The mission to Christianize the native people was established in 1675 at the foot of Mont-Royal mountain. François Vachon de Belmont was sent to New France towards 1680 by his superiors, order of Saint-Sulpice priests in Paris to stop the spread of witchcraft and visions at the mission. In 1683, 210 natives, (Haudenosaunee, Wendat and Algonquins) lived on the site. To protect the mission from the Haudenosaunee, a fort was constructed in 1685.
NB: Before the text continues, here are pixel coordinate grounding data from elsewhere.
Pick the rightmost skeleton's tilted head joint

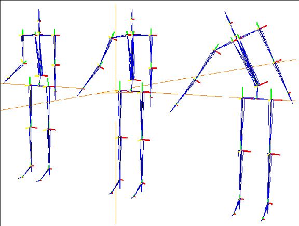pyautogui.click(x=230, y=23)

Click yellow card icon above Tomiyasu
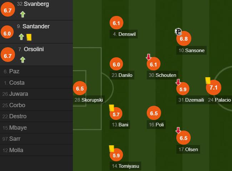pos(111,148)
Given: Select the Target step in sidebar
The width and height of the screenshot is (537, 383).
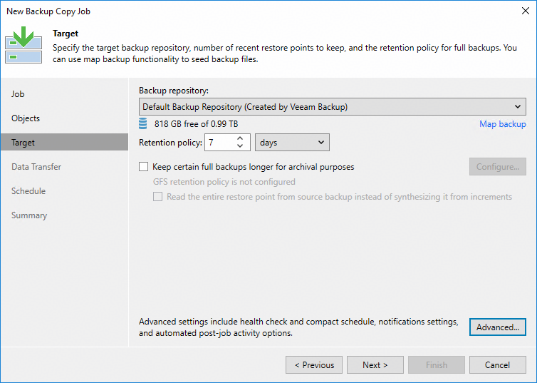Looking at the screenshot, I should click(24, 143).
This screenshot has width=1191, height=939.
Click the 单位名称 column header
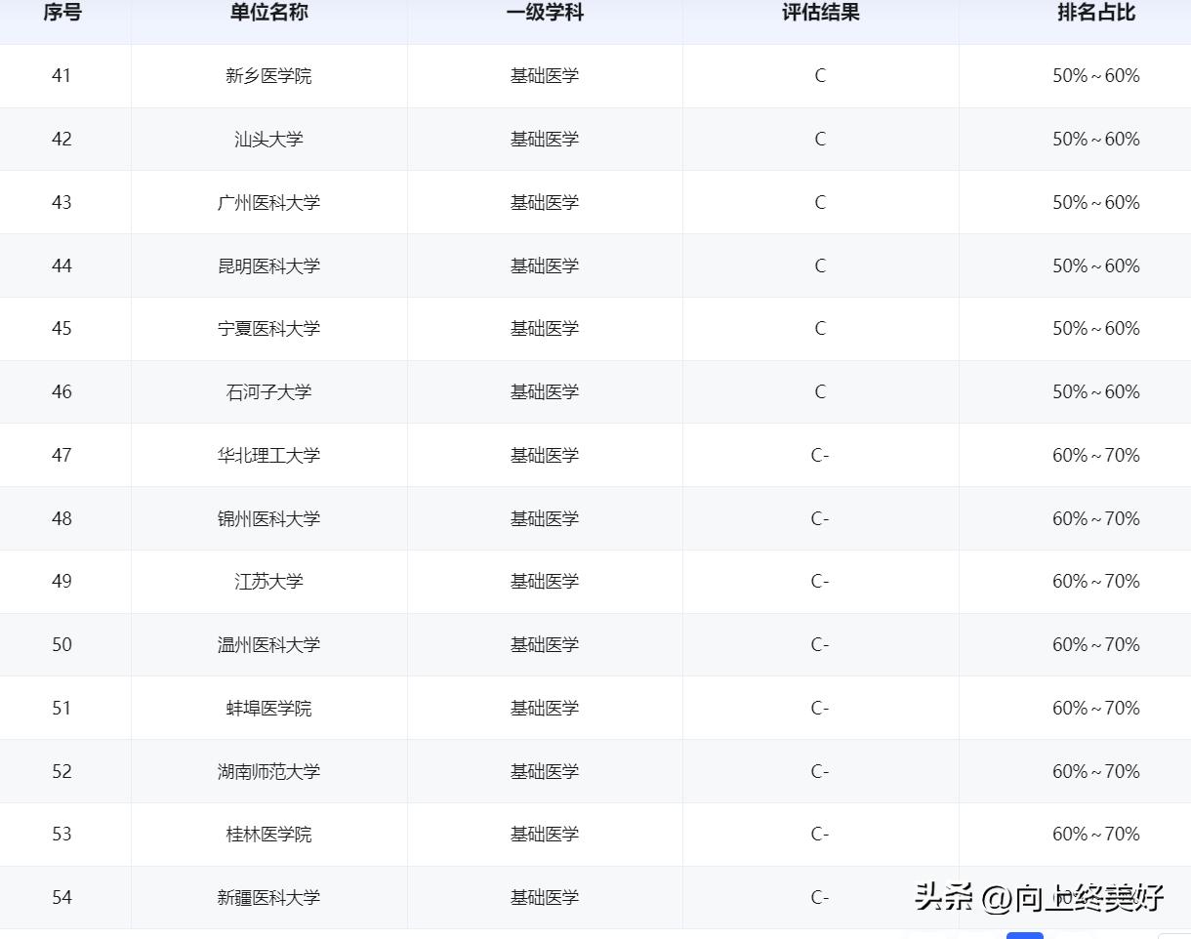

In the two decades of its existence, the brandy trade had increased significantly and the missionaries found it necessary to relocate their neophytes and catechumens farther from the drunkenness and seduction of the cities. In 1696, the inhabitants were moved to the other side of the island, to Fort Lorette at Sault-au-Recollet. The mission at de la Montagne was closed in 1705: the grounds were rented to the local peasants, and some would live in the fortifications. In 1825, a floor is added to the main residence of château des Messieurs and a chapel is built in one of the towers.

The fort contained four bastions and a series of ramparts and palisades, which were all destroyed in 1854 except for the two southern towers, during the building of the College of Montreal.

Three bastions were constructed in the domaine of the Sulpicians: the first when the bastions were built in 1675.

In 1984 to 1986, restoration work was undertaken on the two remaining towers. The towers were classified as provincial historical monuments in 1974. In 1982, the towers were included in the Domaine des Messieurs-de-Saint-Sulpice historic site.